■ **Dataset content**
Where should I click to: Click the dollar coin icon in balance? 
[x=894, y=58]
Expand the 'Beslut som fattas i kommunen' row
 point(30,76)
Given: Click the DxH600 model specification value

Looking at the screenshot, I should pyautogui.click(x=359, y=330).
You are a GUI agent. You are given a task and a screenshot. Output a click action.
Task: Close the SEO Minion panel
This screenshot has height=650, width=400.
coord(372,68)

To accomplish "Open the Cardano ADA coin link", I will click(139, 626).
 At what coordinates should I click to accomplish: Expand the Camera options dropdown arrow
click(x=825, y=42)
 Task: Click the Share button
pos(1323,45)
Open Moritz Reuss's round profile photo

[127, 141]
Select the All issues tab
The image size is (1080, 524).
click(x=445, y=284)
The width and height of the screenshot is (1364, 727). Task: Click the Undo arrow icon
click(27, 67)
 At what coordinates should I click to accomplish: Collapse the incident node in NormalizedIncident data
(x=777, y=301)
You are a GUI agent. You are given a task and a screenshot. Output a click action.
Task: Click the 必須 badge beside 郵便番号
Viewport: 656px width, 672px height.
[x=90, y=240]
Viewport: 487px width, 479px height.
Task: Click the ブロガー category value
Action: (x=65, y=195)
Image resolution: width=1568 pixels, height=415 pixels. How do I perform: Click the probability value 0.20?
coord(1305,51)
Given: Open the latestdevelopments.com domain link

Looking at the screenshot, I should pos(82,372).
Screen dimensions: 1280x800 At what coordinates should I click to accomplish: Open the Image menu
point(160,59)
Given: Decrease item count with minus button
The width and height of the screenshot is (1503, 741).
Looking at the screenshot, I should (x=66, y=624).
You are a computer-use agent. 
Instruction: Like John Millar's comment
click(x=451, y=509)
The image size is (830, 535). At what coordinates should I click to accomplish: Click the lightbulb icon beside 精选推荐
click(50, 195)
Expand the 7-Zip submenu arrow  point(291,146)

■ **Work to complete**
Transcribe the full listing, word for word.

■ **Task output**
Where should I click to: Click the dollar coin icon in balance? 
[x=894, y=58]
Expand the 'Beslut som fattas i kommunen' row
 point(30,76)
Given: Click the DxH600 model specification value

Looking at the screenshot, I should pyautogui.click(x=359, y=330).
You are a GUI agent. You are given a task and a screenshot. Output a click action.
Task: Close the SEO Minion panel
This screenshot has height=650, width=400.
coord(372,68)

To accomplish "Open the Cardano ADA coin link", I will click(139, 626).
 At what coordinates should I click to accomplish: Expand the Camera options dropdown arrow
click(x=825, y=42)
 Task: Click the Share button
pos(1323,45)
Open Moritz Reuss's round profile photo

[127, 141]
Select the All issues tab
The image size is (1080, 524).
click(x=445, y=284)
The width and height of the screenshot is (1364, 727). Task: Click the Undo arrow icon
click(27, 67)
 At what coordinates should I click to accomplish: Collapse the incident node in NormalizedIncident data
(x=777, y=301)
You are a GUI agent. You are given a task and a screenshot. Output a click action.
Task: Click the 必須 badge beside 郵便番号
Viewport: 656px width, 672px height.
[x=90, y=240]
Viewport: 487px width, 479px height.
Task: Click the ブロガー category value
Action: (x=65, y=195)
Image resolution: width=1568 pixels, height=415 pixels. How do I perform: Click the probability value 0.20?
coord(1305,51)
Given: Open the latestdevelopments.com domain link

Looking at the screenshot, I should pos(82,372).
Screen dimensions: 1280x800 At what coordinates should I click to accomplish: Open the Image menu
point(160,59)
Given: Decrease item count with minus button
The width and height of the screenshot is (1503, 741).
Looking at the screenshot, I should (x=66, y=624).
You are a computer-use agent. 
Instruction: Like John Millar's comment
click(x=451, y=509)
The image size is (830, 535). At what coordinates should I click to accomplish: Click the lightbulb icon beside 精选推荐
click(50, 195)
Expand the 7-Zip submenu arrow  point(291,146)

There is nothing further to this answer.